Configure access to storage

Securing access to storage is critical. Azure Storage firewalls and virtual network rules restrict who can reach your data, SAS tokens provide time-limited access, and access keys give full control. Know the difference and when to use each approach.

Configure and manage storage accounts

Configure Azure Files and Azure Blob Storage

Azure Files provides fully managed file shares (think network drives in the cloud), while Blob Storage handles unstructured data like images, backups, and logs. Know how to configure tiers (Hot, Cool, Cold, Archive), lifecycle management policies, soft delete, snapshots, and versioning.


Deploy and manage Azure compute resources (20–25%)

This is one of the two largest domains. It covers everything from ARM templates and Bicep files (infrastructure as code) to virtual machines, containers (Container Instances, Container Apps, Container Registry), and App Service. Expect both conceptual and hands-on lab questions here.

Automate deployment of resources by using ARM templates or Bicep files

Infrastructure as code (IaC) lets you define your resources in a template file and deploy them consistently. ARM templates use JSON, Bicep uses a cleaner syntax that compiles to ARM. You need to be able to read, modify, and deploy both.

Create and configure virtual machines

VMs are still a core Azure service. You need to know how to create them, manage sizes and disks, configure encryption, deploy to availability zones and sets, work with Scale Sets, and move VMs between resource groups or regions.

Provision and manage containers in the Azure portal

Containers are lightweight alternatives to VMs. Azure Container Registry stores container images, Container Instances runs single containers without managing servers, and Container Apps provides a managed platform for microservices. Know when to use each.
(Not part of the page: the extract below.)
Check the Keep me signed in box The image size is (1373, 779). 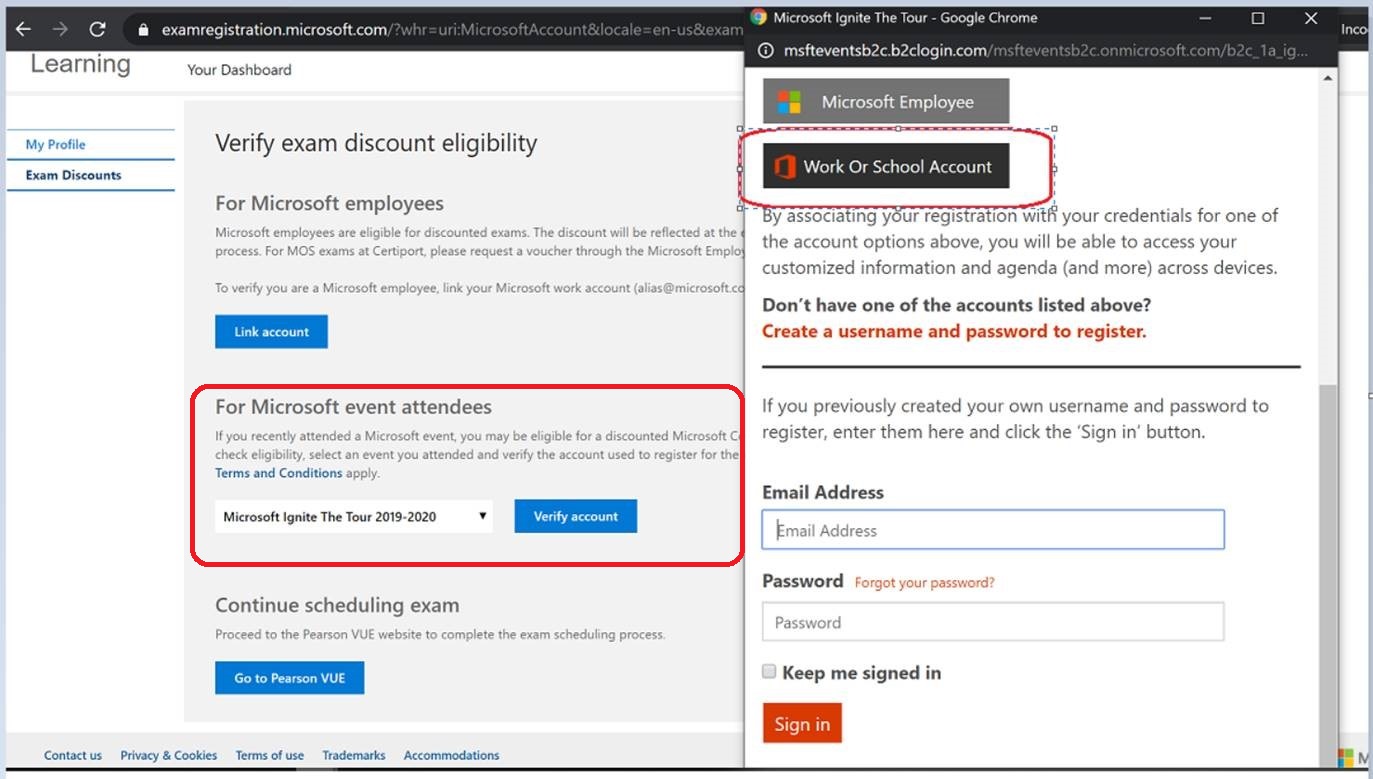tap(769, 672)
Create and configure Azure App Service

App Service is Azure’s managed platform for hosting web apps, APIs, and mobile backends. You need to know how to create App Service plans, configure scaling, set up custom domains and SSL/TLS certificates, configure deployment slots (for blue-green deployments), and manage backups.


Implement and manage virtual networking (15–20%)
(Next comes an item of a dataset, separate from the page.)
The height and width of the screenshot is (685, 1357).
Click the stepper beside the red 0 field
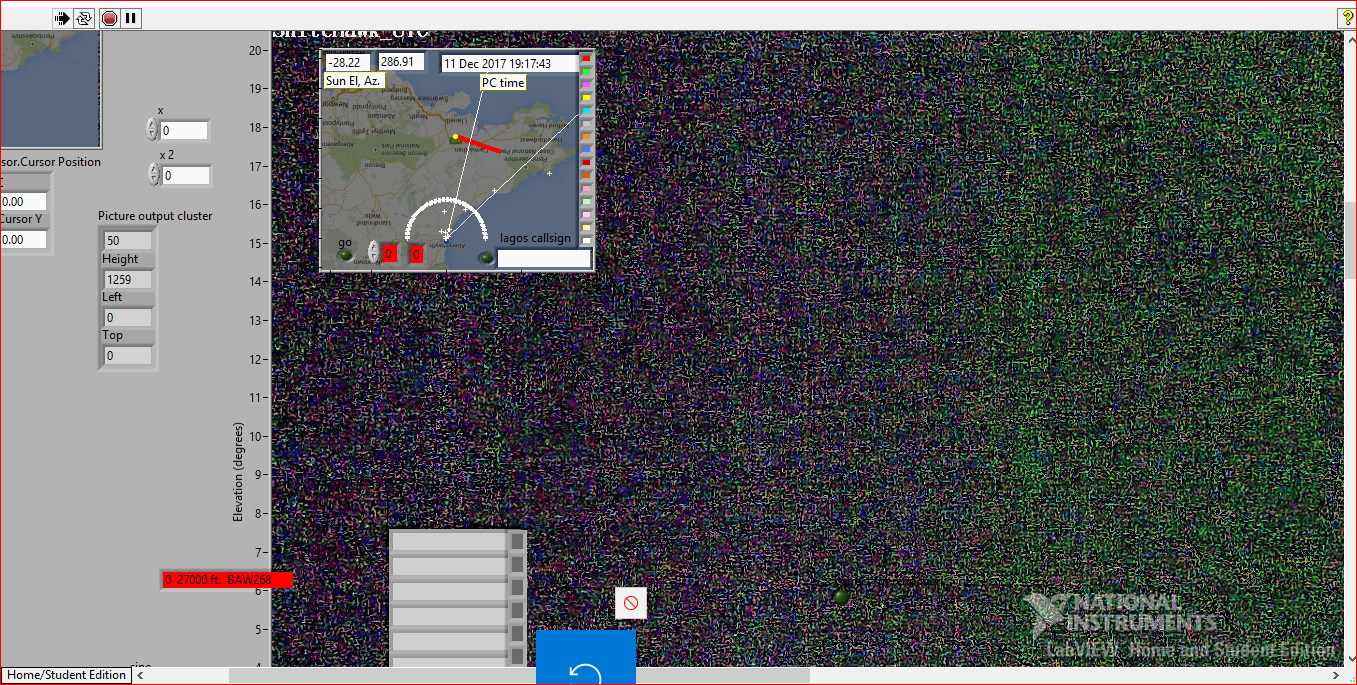373,253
Networking connects everything in Azure. This domain covers creating and managing VNets and subnets, securing traffic with NSGs, configuring DNS, load balancing, and setting up secure access methods like Azure Bastion and private endpoints. Practice these skills in the portal — networking questions are often scenario-based.

Configure and manage virtual networks in Azure

Configure secure access to virtual networks

NSGs filter traffic to and from Azure resources using rules based on source/destination, port, and protocol. Application security groups let you group VMs logically. Private endpoints and service endpoints provide secure, private connectivity to Azure PaaS services without going over the public internet.

Configure name resolution and load balancing

Azure DNS lets you host your DNS zones in Azure. Load balancers distribute traffic across multiple backend instances — Azure Load Balancer for L4 (TCP/UDP) and Application Gateway for L7 (HTTP/HTTPS). Know how to create, configure, and troubleshoot both.


Monitor and maintain Azure resources (10–15%)

This is the smallest domain but still critical. It covers Azure Monitor (metrics, logs, alerts), monitoring specific resource types, Network Watcher, and backup/recovery with Azure Backup and Site Recovery. Don’t underestimate this domain — scenario questions on alerts and backup policies are common.

Monitor resources in Azure

Azure Monitor is the central platform for observability in Azure. You can view metrics, query logs using KQL, set up alert rules, and use Azure Monitor Insights for specialised views of VMs, storage, and networks. Network Watcher helps diagnose connectivity issues.

Implement backup and recovery

Azure Backup protects your data from accidental deletion and corruption. Site Recovery provides disaster recovery by replicating VMs to a secondary region. You need to know how to create vaults, configure backup policies, perform restores, and set up failover scenarios.